基本信息:
Bianchi Davide,男,意大利科莫人,中山大学数学学院(珠海)预聘助理教授(副教授职务)、硕士生导师
教育背景:
2008年-2011年,意大利因苏布里亚大学,数学专业,学士学位
2011年-2013年,意大利因苏布里亚大学,数学专业,硕士学位
2013年-2016年,意大利因苏布里亚大学,计算机科学和计算数学专业,博士学位
工作经历:
2017年4月-2021年5月,意大利因苏布里亚大学,研究员
2021年6年-2023年9月,哈尔滨工业大学(深圳),博士后、研究员
2023年11月至今,中山大学数学学院(珠海),预聘助理教授(副教授职务),硕士研究生导师
研究领域:
反问题正则化、深度学习和图论的交叉。近期研究重点为基于图的算子理论,以及深度学习在反问题,特别是医学成像中的应用。
获奖情况:
2017年获得意大利国家数值分析小组(GNCS)颁发的“青年研究员奖”。
2022年因在深度神经网络方面的工作获国家自然科学基金委员会(NSFC)资助。
Personal Biography: Born in the picturesque city of Como, Italy, nestled near Milan.
Educational Background: My academic journey was entirely pursued at the University of Insubria in Italy, culminating in a Ph.D. in Computer Science and Computational Mathematics, which I obtained in December 2016.
Work Experience: My professional career began with a four-year tenure as a Research Fellow at the University of Insubria from 2017 to 2021. Since then I have been collaborating with several colleagues all around the world. Seeking more international exposure, I relocated to China in June 2021, serving as a Postdoctoral Researcher at the Harbin Institute of Technology (Shenzhen) until September 2023. Since November 2023, I have embarked on a new chapter as an Associate Professor in the School of Mathematics (Zhuhai) at Sun Yat-sen University.
Research Areas: My research expertise lies in the intersection of Inverse Problems Regularization, Deep Learning, and Graph Theory, where I blend elements of both pure and applied mathematics.
Research Projects: I have been actively involved in innovative research projects, notably focusing on graph-based operators and the application of deep learning in solving inverse problems, particularly those pertaining to medical imaging.
Awards and Recognitions: My work has been recognized with several accolades, including the "Young Researcher Grant" from the Italian National Group of Numerical Analysis (GNCS) in 2017. In 2022, I was honored to receive an NSFC grant as the Principal Investigator for my work in deep neural networks. Additionally, I lead several ongoing research endeavors, primarily aimed at enhancing medical imaging techniques.
Thoughts on Joining the Team: Joining Sun Yat-sen University's School of Mathematics (Zhuhai) marks an exciting new phase in my career.
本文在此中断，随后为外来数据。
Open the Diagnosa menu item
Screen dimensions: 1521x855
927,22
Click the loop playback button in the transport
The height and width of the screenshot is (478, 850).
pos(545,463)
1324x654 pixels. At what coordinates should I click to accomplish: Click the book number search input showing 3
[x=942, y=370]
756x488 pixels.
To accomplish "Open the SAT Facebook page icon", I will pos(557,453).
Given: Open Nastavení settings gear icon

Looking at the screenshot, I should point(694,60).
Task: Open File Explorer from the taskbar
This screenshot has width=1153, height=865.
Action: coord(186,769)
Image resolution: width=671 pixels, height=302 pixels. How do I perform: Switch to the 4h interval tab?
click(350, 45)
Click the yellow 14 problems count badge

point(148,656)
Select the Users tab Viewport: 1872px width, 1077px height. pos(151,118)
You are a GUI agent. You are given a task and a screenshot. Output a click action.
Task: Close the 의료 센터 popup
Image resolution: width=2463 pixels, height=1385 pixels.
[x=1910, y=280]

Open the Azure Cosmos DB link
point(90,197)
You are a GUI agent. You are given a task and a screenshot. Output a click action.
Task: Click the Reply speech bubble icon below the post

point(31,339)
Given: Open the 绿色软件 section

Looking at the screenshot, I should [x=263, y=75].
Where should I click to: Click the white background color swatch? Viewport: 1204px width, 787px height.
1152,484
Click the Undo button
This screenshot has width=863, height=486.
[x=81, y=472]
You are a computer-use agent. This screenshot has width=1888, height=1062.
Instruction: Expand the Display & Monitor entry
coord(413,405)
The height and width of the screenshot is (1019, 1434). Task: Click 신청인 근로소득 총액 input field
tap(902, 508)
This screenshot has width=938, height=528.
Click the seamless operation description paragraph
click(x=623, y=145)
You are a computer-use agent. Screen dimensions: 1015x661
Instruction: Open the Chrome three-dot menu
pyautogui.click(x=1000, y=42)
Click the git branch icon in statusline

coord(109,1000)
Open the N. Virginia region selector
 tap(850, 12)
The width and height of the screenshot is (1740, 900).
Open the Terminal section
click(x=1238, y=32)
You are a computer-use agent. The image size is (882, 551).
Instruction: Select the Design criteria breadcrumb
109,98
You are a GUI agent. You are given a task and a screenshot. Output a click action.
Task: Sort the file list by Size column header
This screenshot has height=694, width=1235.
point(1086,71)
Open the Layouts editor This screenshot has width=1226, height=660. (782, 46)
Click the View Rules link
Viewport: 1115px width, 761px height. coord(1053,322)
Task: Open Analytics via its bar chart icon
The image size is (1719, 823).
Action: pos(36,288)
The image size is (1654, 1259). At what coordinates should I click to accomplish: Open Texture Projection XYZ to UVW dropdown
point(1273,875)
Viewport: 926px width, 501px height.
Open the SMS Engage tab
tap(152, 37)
The School, known for its dynamic and rapidly evolving environment, is brimming with talented colleagues. I am eager to contribute to the department's pursuit of excellence and to achieve new milestones together.
Six representative publications:
● D. Bianchi, G. Lai, and W. Li, Uniformly convex neural networks and iterated network Tikhonov regularization. Inverse Problems 39(5) (2023): 055002 (32 pp).
● D. Bianchi, A. G. Setti, and R. K. Wojciechowski, The generalized porous medium equation on graphs: existence and uniqueness of solutions with l1 data. Calculus of Variations and Partial Differential Equations 61.171 (2022): pp. 1–42.
● D. Bianchi, S. Pigola, and A. G. Setti, Qualitative properties of bounded subsolutions of nonlinear PDEs. Journal de Mathématiques Pures et Appliquées 144 (2020): pp. 137–163.
● D. Bianchi and A. G. Setti, Laplacian cut-offs, porous and fast diffusion on manifolds and other applications. Calculus of Variations and Partial Differential Equations 57.4 (2018): pp.1–33.
● Y. Cai, M. Donatelli, D. Bianchi, and T. Z. Huang, Regularization preconditioners for frame-based image deblurring with reduced boundary artifacts. SIAM Journal of Scientific Computing 38.1 (2016): B164–B189 (26 pp).
● D. Bianchi, A. Buccini, M. Donatelli, and S. Serra-Capizzano, Iterated fractional Tikhonov regularization. Inverse Problems 31 (2015): 055005 (34pp).